BEGIN Provided text

They hypothesize that neuronal loss upon aging may be an outcome of dysfunctional energy infrastructure in the brain.
Kim said studying the brain’s vascular network is challenging due to the small size of the vessels and cells that make up the vasculature and its complex connections.
“It is like figuring out every single thread of a spider’s web and its connections in three dimensions,” Kim said.
To understand how the vascular network is organized and to understand its relationship with different neuronal cell types in a mammalian brain, the team used high resolution, three-dimensional mapping methods to examine the complete structure of the vasculature, pericytes (cells that control blood supply and vascular permeability) and key neuronal cell types in the adult mouse brain.
“Our approach is to generate a comprehensive map similar to a Google map to see detailed cellular structures in the context of the whole mouse brain.”
Using complex algorithms and serial two-photon tomography, a technique for imaging a cross-section of an organism at single-cell resolution, Kim and colleagues generated maps of the vasculature in a whole mouse brain. They also genetically labeled different brain cell types to compare the density and spatial location of vasculature across various regions.
They published their findings in Cell Reports on June 21.
Given their discovery that areas vulnerable to neurodegenerative diseases tend to have less dense vascular networks, Kim and his colleagues are comparing brain vascular network changes between normally aged mice as well as those that carry Alzheimer’s risk factors.
They hope to gather evidence to support their hypothesis that changes in brain vasculature can lead to neuronal dysfunction linked with cognitive decline. In the long term, their research might provide clues and therapeutic targets to prevent age-related brain damage.

END Provided text
BEGIN Entries provided

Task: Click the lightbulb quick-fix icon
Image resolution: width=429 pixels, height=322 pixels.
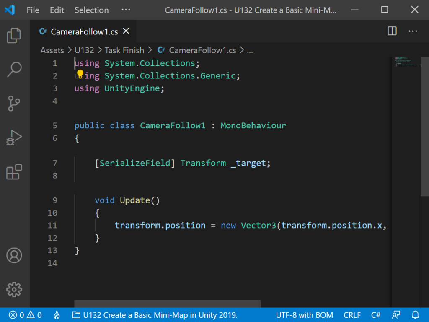Action: tap(80, 74)
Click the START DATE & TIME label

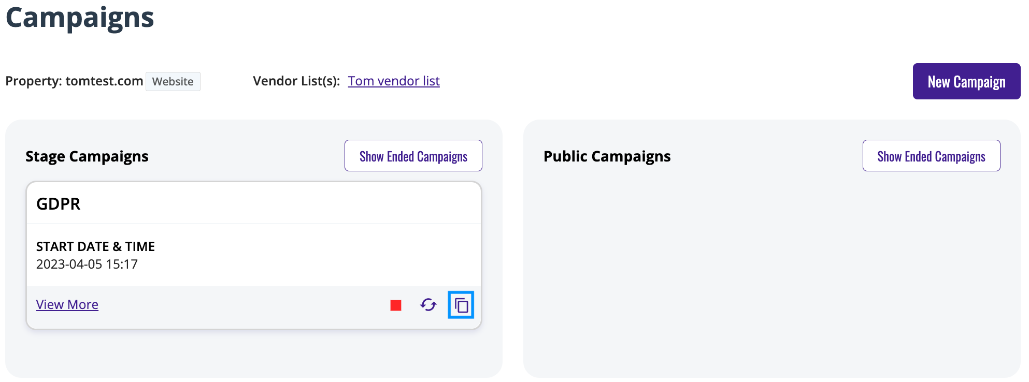(96, 246)
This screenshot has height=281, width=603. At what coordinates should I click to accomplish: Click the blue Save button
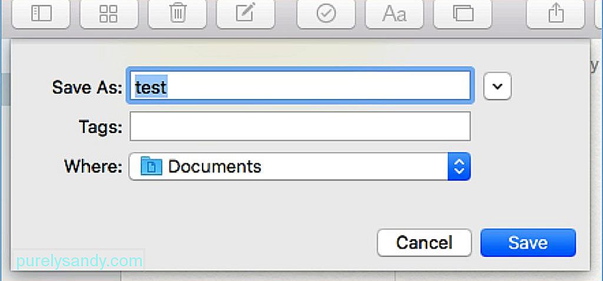(528, 243)
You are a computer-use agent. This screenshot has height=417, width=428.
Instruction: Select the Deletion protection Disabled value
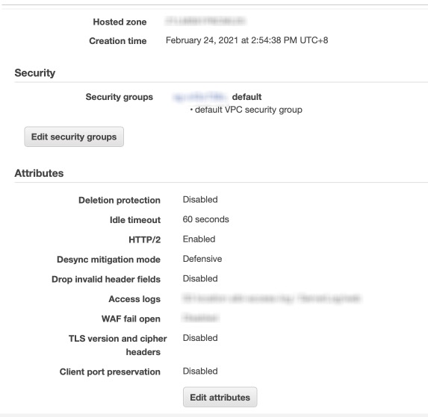[200, 199]
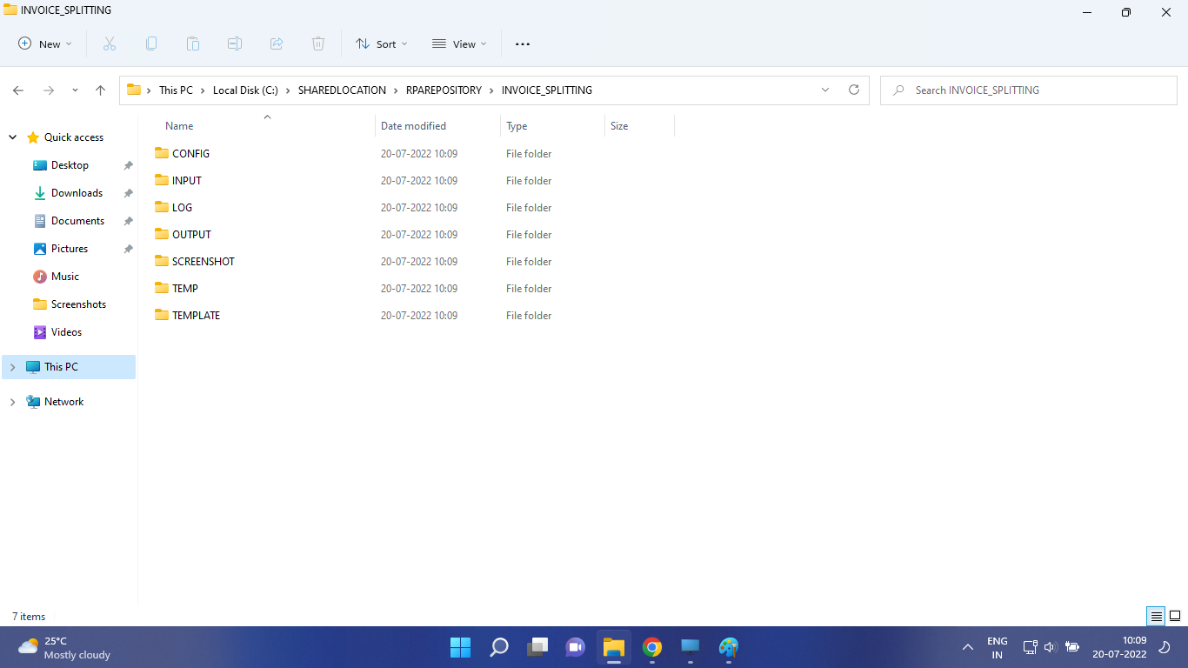Screen dimensions: 1188x668
Task: Click the Search INVOICE_SPLITTING input field
Action: [1035, 90]
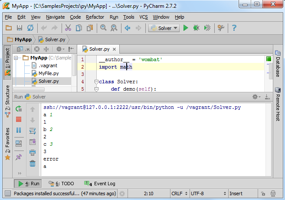Open the Solver run configuration dropdown
This screenshot has width=285, height=200.
click(164, 28)
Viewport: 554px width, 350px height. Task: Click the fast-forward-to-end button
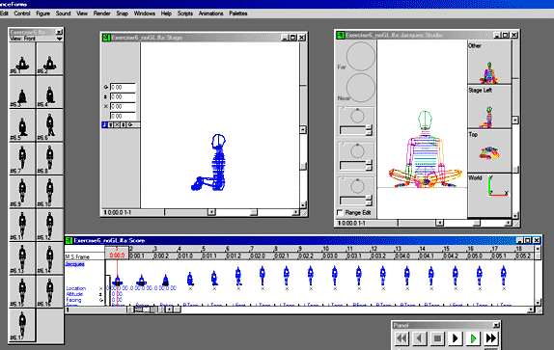(x=491, y=338)
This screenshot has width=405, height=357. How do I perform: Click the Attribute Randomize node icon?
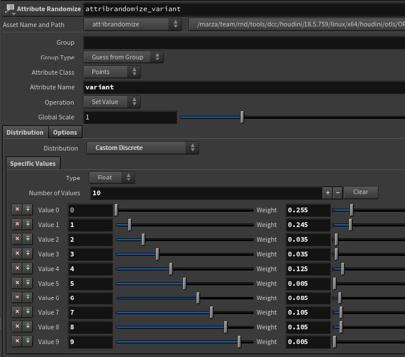(x=9, y=9)
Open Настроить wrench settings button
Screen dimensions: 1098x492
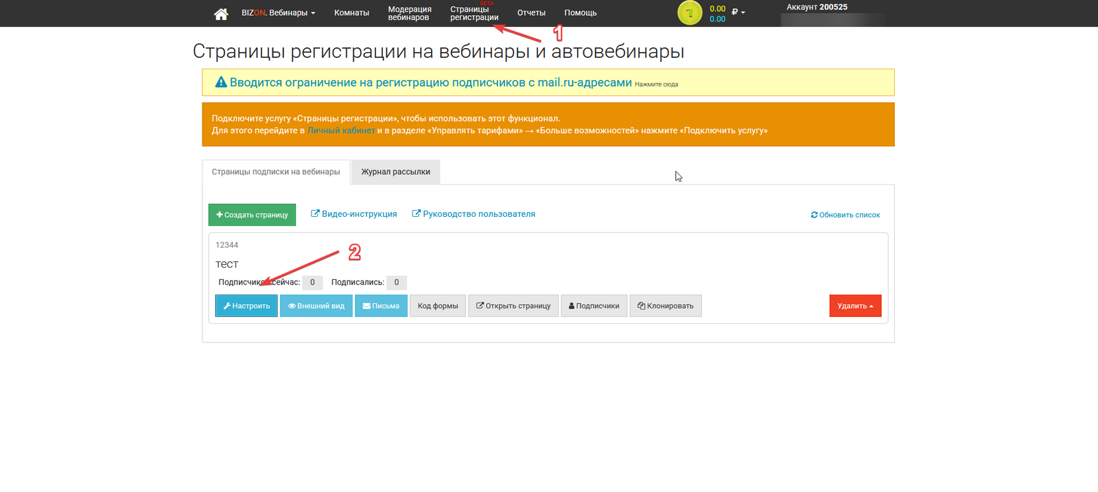pyautogui.click(x=246, y=306)
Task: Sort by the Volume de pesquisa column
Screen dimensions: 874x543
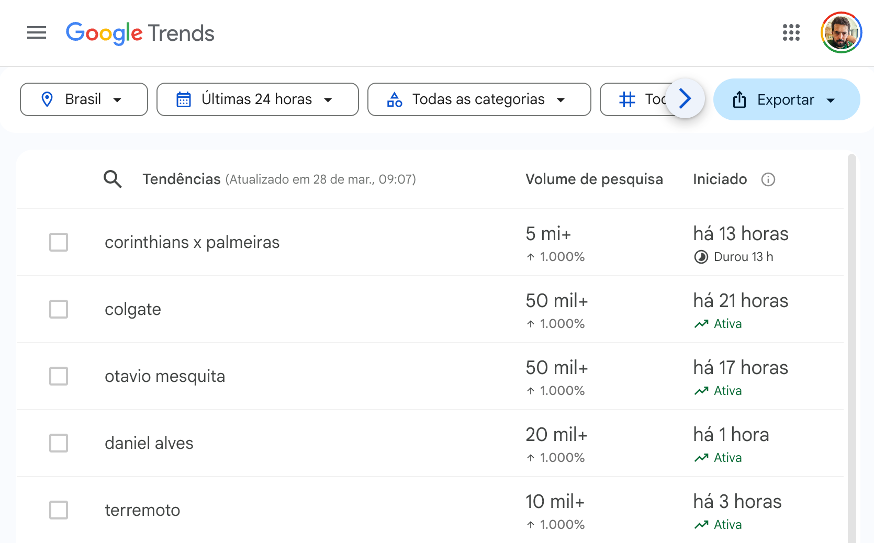Action: [x=594, y=179]
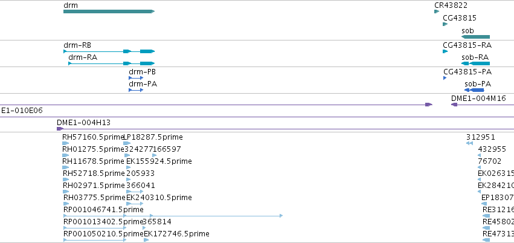
Task: Select the LP18287.5prime EST label
Action: [x=153, y=137]
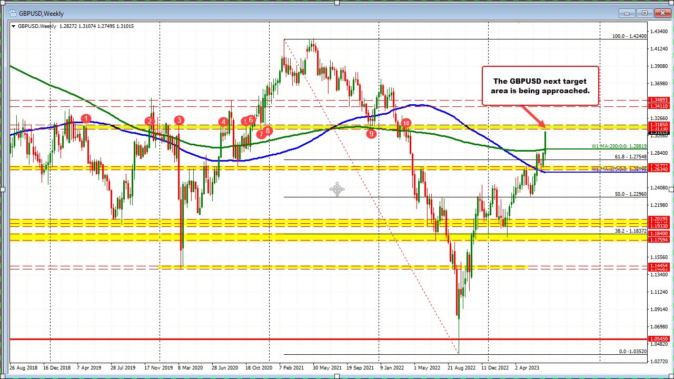The image size is (674, 379).
Task: Click the chart icon in the GBPUSD title bar
Action: [13, 13]
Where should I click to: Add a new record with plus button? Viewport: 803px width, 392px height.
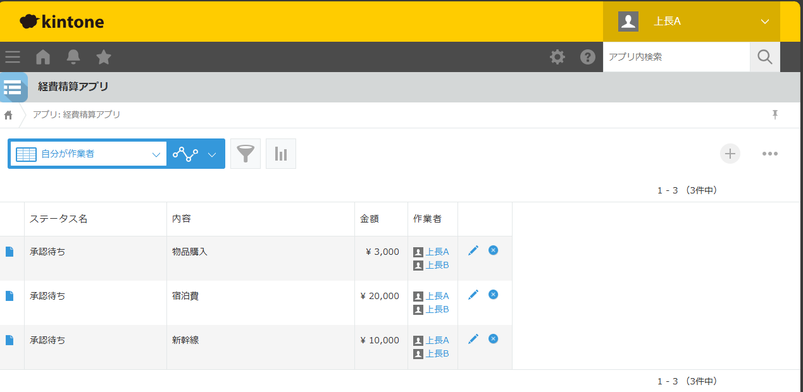[x=730, y=154]
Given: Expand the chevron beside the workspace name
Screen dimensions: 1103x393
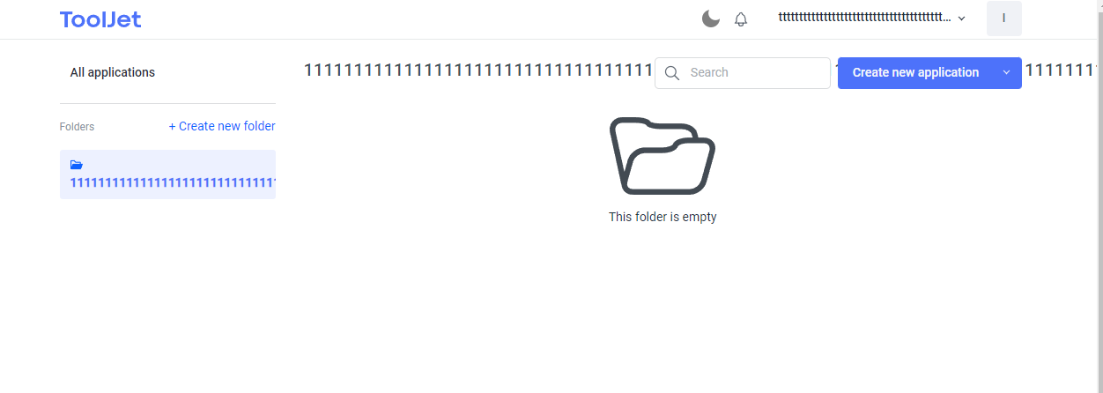Looking at the screenshot, I should click(961, 19).
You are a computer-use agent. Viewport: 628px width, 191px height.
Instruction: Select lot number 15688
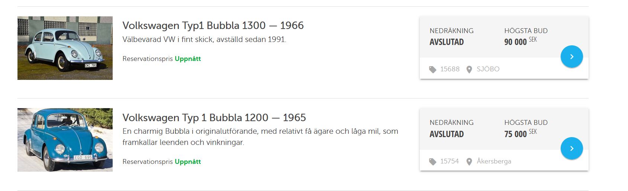point(450,69)
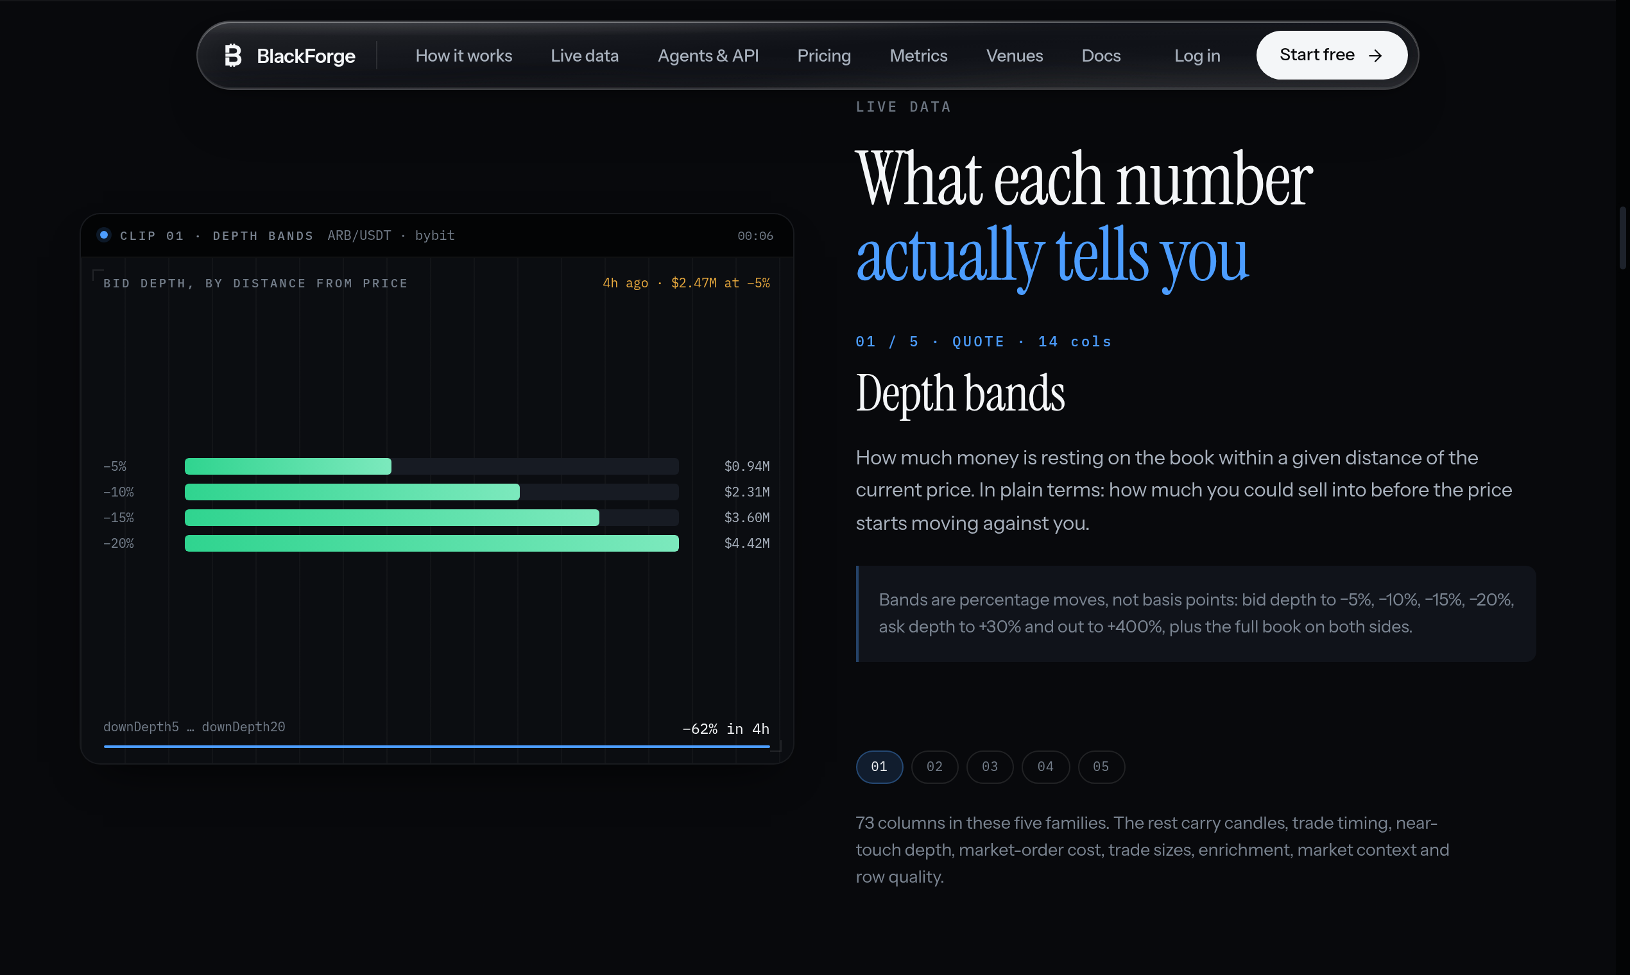
Task: Click the BlackForge brand name
Action: [x=306, y=56]
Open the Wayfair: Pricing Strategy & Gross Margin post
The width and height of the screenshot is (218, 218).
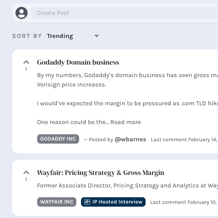(101, 173)
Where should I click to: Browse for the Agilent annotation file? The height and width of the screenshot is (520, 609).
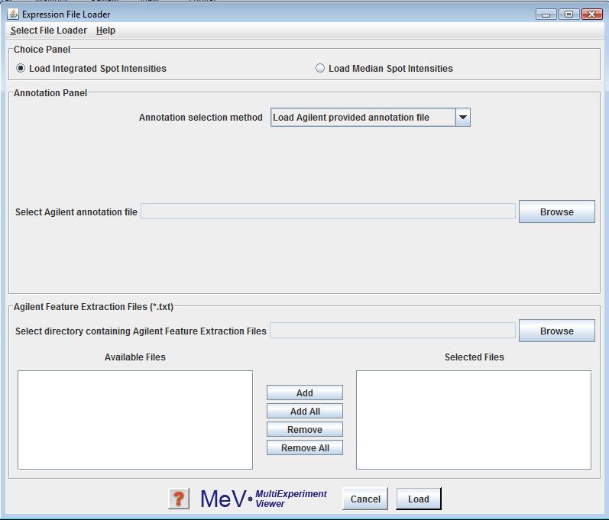coord(556,212)
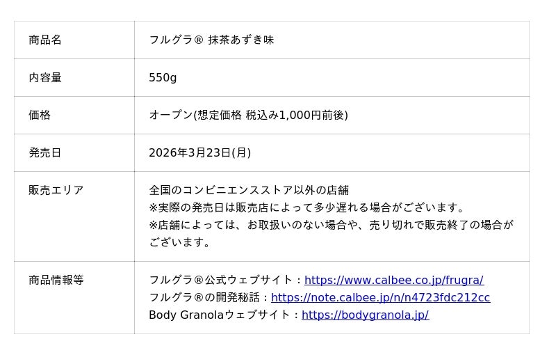Open the note.calbee.jp development story link
This screenshot has width=556, height=355.
(x=380, y=297)
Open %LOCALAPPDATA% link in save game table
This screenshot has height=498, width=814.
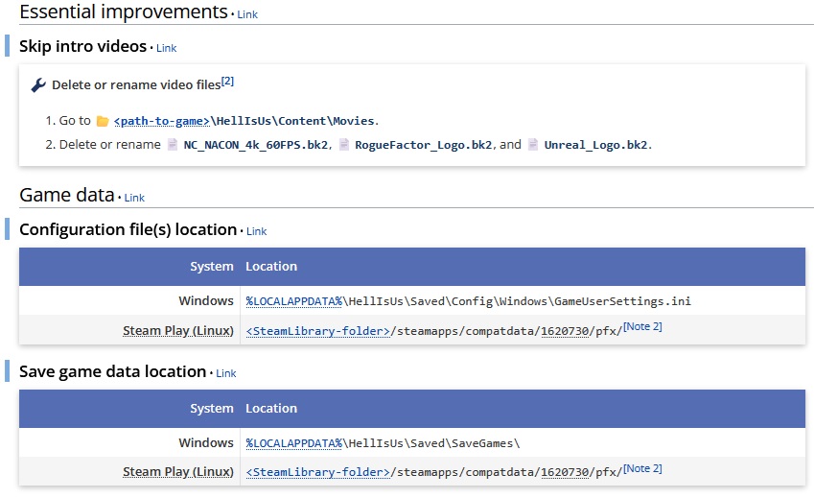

END Entries provided

What to work on -
[1] Duplicate the passage on mapping the mouse brain's blood vessels, between "Given their discovery" and "age-related brain damage.", inclusive.
[2] Go on with the passage on mapping the mouse brain's blood vessels, starting after its last sentence.
Nothing in the listing is needed here.

Responses to the exercise -
[1]
Given their discovery that areas vulnerable to neurodegenerative diseases tend to have less dense vascular networks, Kim and his colleagues are comparing brain vascular network changes between normally aged mice as well as those that carry Alzheimer’s risk factors.
They hope to gather evidence to support their hypothesis that changes in brain vasculature can lead to neuronal dysfunction linked with cognitive decline. In the long term, their research might provide clues and therapeutic targets to prevent age-related brain damage.

[2]
“Understanding how energy balance and its malfunction can lead to brain disorders could help prevent age-related neurodegeneration,” Kim said.
“Our study provides an essential baseline to examine the relationship between vascular networks and neuronal cell types and how changes in these systems may contribute to different brain disorders.”
About this neurodegeneration research news
Author: Zach Sweger
Source: Penn State
Contact: Zach Sweger – Penn State
Image: The image is credited to Penn State College of Medicine
Original Research: Open access.
“Quantitative relationship between cerebrovascular network and neuronal cell types in mice” by Yuan-ting Wu et al. Cell Reports
Quantitative relationship between cerebrovascular network and neuronal cell types in mice
- Resource to examine cerebrovasculature, pericytes, and related neuronal subtypes
- Dense cerebrovasculature network in motor sensory circuits
- Cortical vasculature significantly correlated with parvalbumin and nNOS neurons
- Neurovascular architecture to meet regionally distinct brain energy regulation
The cerebrovasculature and its mural cells must meet brain regional energy demands, but how their spatial relationship with different neuronal cell types varies across the brain remains largely unknown.
Here we apply brain-wide mapping methods to comprehensively define the quantitative relationships between the cerebrovasculature, capillary pericytes, and glutamatergic and GABAergic neurons, including neuronal nitric oxide synthase-positive (nNOS+) neurons and their subtypes in adult mice.
Our results show high densities of vasculature with high fluid conductance and capillary pericytes in primary motor sensory cortices compared with association cortices that show significant positive and negative correlations with energy-demanding parvalbumin+ and vasomotor nNOS+ neurons, respectively.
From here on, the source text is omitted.